This past summer, there were two major outages to the Vancouver SKYTRAIN
service. It is a driverless system that started in 1986.
An investigation resulted in a report.
CBC article about the issue:
>
www.cbc.ca/news/canada/british-columbia/skytrain-shutdown-investigation-makes-20-recommendations-1.2838964
Actual report:
>
http://www.translink.ca/~/media/documents/about_translink/media/2014/tra_1795_independent_review_booklet_final.ashx
Basically, electrician doing work on the UPS caused one breaker to jump,
cutting off lights and others stuff in the system control room.
The staff didn't know which breaker it was, and assumed the whole system
was down (trains were still moving), and rebooted the whole UPS system
instead of trying to figure out which breaker had jumped.
In doing that reboot, they actually shutdown the whole system, and once
back up, the software had no awareness of where each train was, so
nothing could move.
This is a good example of a disaster recovery plan that did not consider
ALL aspects, notably documentation of what systems were on what UPS
breeaker, how to know which UPS breakers have tripped and how to reset
them other than rebooting the whole UPS.
Also, they plan lacked a "what has failed, and what is still running"

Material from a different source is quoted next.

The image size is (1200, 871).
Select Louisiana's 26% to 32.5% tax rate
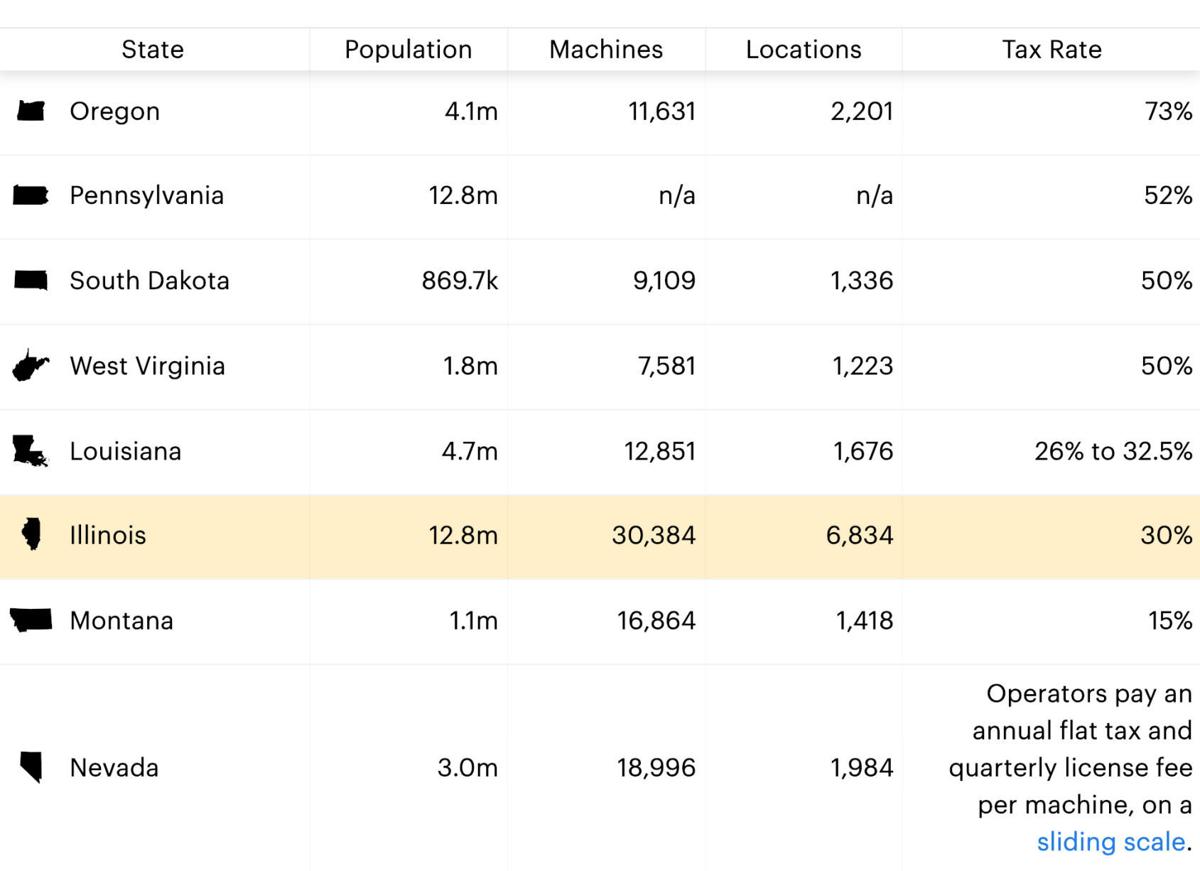click(x=1113, y=452)
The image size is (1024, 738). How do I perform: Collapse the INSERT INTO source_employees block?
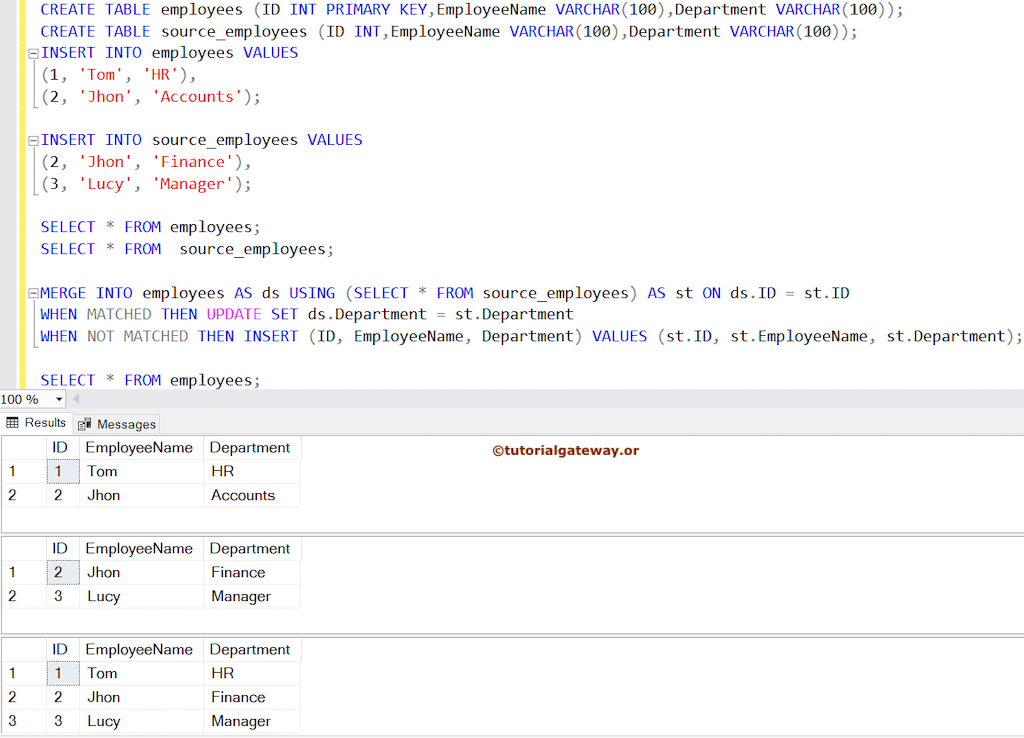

process before taking any action.
I was once caught in a situation where I had not planned for an H4000
AUI to thick coax would fail. This had many consequences as the
production system was still processing but transactions not sent over
ethernet to volume shadowed disks at backup site.
Even sice that event, I have had an interest in looking at simular
failures where something was unplanned for in the disaster recovery plan.